The searched CASE expression is probably the most used version of the
expression. The WHEN ... THEN ... clauses are executed in left to
right order. The first WHEN clause that tests TRUE returns the value
given in its THEN clause. And, yes, you can nest CASE expressions
inside each other. If no explicit ELSE clause is given for the CASE
expression, then the database will insert a default ELSE NULL clause.
If you want to return a NULL in a THEN clause, then you must use a
CAST (NULL AS <data type>) expression. I recommend always giving the
ELSE clause, so that you can change it later when you find something
explicit to return.

The <simple case expression> is defined as a searched CASE expression
in which all the WHEN clauses are made into equality comparisons
against the <case operand>. For example

CASE iso_sex_code
WHEN 0 THEN 'Unknown'
WHEN 1 THEN 'Male'
WHEN 2 THEN 'Female'
WHEN 9 THEN 'N/A'
ELSE NULL END

could also be written as:

CASE
WHEN iso_sex_code = 0 THEN 'Unknown'
WHEN iso_sex_code = 1 THEN 'Male'
WHEN iso_sex_code = 2 THEN 'Female'
WHEN iso_sex_code = 9 THEN 'N/A'
ELSE NULL END

There is a gimmick in this definition, however. The expression

CASE foo
WHEN 1 THEN 'bar'
WHEN NULL THEN 'no bar'
END

becomes

CASE WHEN foo = 1 THEN 'bar'
WHEN foo = NULL THEN 'no_bar' -- error!
ELSE NULL END

The second WHEN clause is always UNKNOWN.

The SQL-92 Standard defines other functions in terms of the CASE
expression, which makes the language a bit more compact and easier to
implement. For example, the COALESCE () function can be defined for
one or two expressions by

1) COALESCE (<value exp #1>) is equivalent to (<value exp #1>)

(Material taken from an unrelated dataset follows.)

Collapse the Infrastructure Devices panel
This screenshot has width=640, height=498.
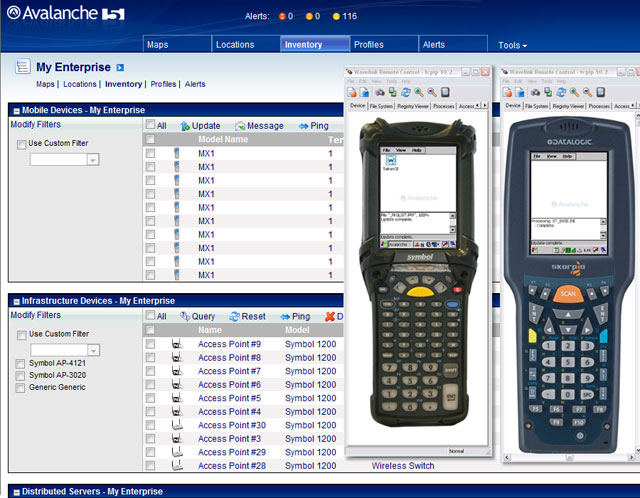point(15,300)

2) COALESCE (<value exp #1>, <value exp #2>) is equivalent to

CASE WHEN <value exp #1> IS NOT NULL
THEN <value exp #1>
ELSE <value exp #2> END

then we can recursively define it for (n) expressions, where (n >= 3),
in the list by

COALESCE (<value exp #1>, <value exp #2>, . . ., n), as equivalent to:

CASE WHEN <value exp #1> IS NOT NULL
THEN <value exp #1>
ELSE COALESCE (<value exp #2>, . . ., n)
END

Likewise, NULLIF (<value exp #1>, <value exp #2>) is equivalent to:

CASE WHEN <value exp #1> = <value exp #2>
THEN NULL
ELSE <value exp #1> END

It is important to be sure that you have a THEN or ELSE clause with a
data type that the compiler can find to determine the highest data
type for the expression.

A trick in the WHERE clause is use it for a complex predicate with
material implications.

WHERE CASE
WHEN <search condition #1>
THEN 1
WHEN <search condition #2>
THEN 1
...
ELSE 0 END = 1

Gert-Jan Strik posted some exampels of how ISNULL() and COALESCE() on
2004 Aug 19

CREATE TABLE #t(a CHAR(1));
INSERT INTO #t VALUES (NULL);
SELECT ISNULL(a,'abc') FROM #t;
SELECT COALESCE(a, 'abc') FROM #t;
DROP TABLE #t;

He always use COALESCE, with the exception of the following type of
situation, because of its performance consequences:

SELECT ...,
ISNULL((SELECT COUNT(*) -- or other aggregate
FROM B
WHERE B.key = A.key), 0)
FROM A;

Likewise, Alejandro Mesa cam up with this example:

SELECT 13 / COALESCE(CAST(NULL AS INTEGER), 2.00); -- promote to
highest type (decimal)
SELECT 13 / ISNULL(CAST(NULL AS INTEGER), 2.00); -- promote to first
type (integer)

On Tue, 05 Feb 2008 18:16:44 -0700, Tom van Stiphout
<no.spam.tom7744 (AT) cox (DOT) net> wrote:

Thanks everyone for your thoughts and suggestions. As I am reading
them I think it may be best not to simplify my scenario but spell it
out. I am certainly a big proponent of normalized database design and
I'm not using flags or procedural code without some thought as to
alternatives.
SQL2005. Database is about a Parts Catalog. We have Categories,
Subcategories etc at infinitum (typically <=5), and at the lowest
level we have about 50,000 Parts.
Both Categories and Parts may have a defined life time, so both tables
have EffectiveDate, ExpireDate, IsDeleted.
We added a computed column IsActive, which is set to:
([dbo].[fnIsActive]([EffectiveDate],[ExpireDate],[IsDeleted]))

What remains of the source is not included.